Namun, belakangan ini, jumlah wisatawan yang datang semakin berkurang. Menurut Anang, penyebab utama penurunan ini adalah kurangnya inovasi dalam pengelolaan wisata buatan. “Wisata buatan itu harus selalu inovatif. Apalagi, desa ini tidak memiliki potensi alam seperti pegunungan atau pantai, sehingga semuanya harus diciptakan dari nol,” ujarnya.
Setelah tiga tahun berjalan, tanpa adanya pembaruan atau tambahan daya tarik baru, minat pengunjung pun menurun.

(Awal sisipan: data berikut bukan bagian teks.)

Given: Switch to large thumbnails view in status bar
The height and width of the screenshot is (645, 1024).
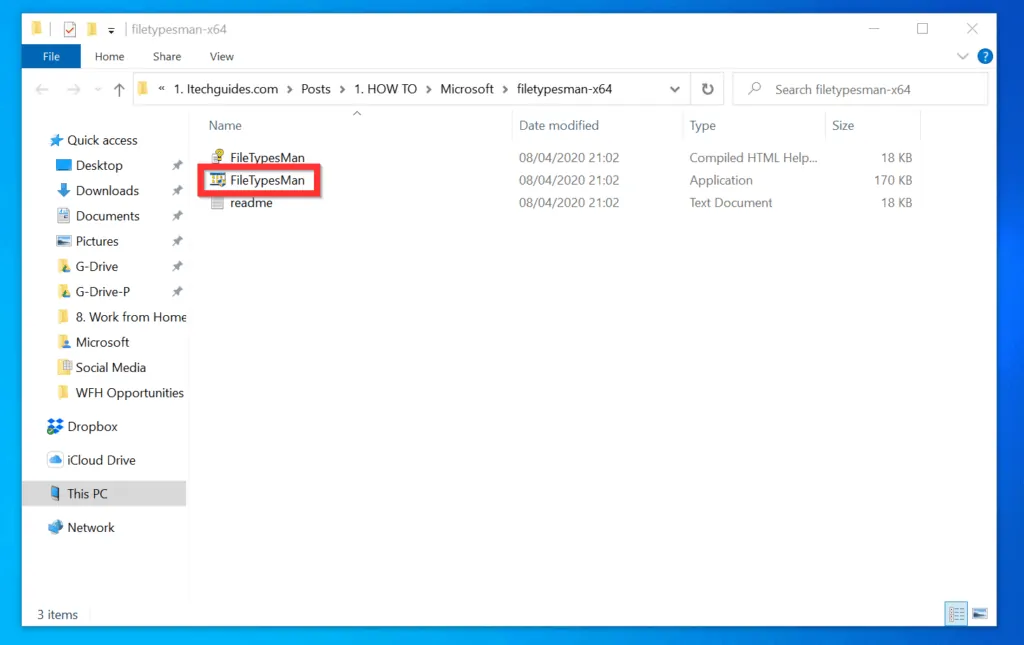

Meski begitu, pihak pengelola terus berupaya melakukan evaluasi dan strategi untuk mengembalikan kejayaan Nangkula Park. Anang mengungkapkan bahwa dalam satu setengah tahun terakhir, pengelola mengalami stagnasi karena keterbatasan anggaran dari Badan Usaha Milik Desa (BUMDes).
Berbeda dengan sektor swasta yang memiliki sumber pendanaan berkelanjutan, pengembangan wisata desa masih sangat bergantung pada program-program tahunan pemerintah.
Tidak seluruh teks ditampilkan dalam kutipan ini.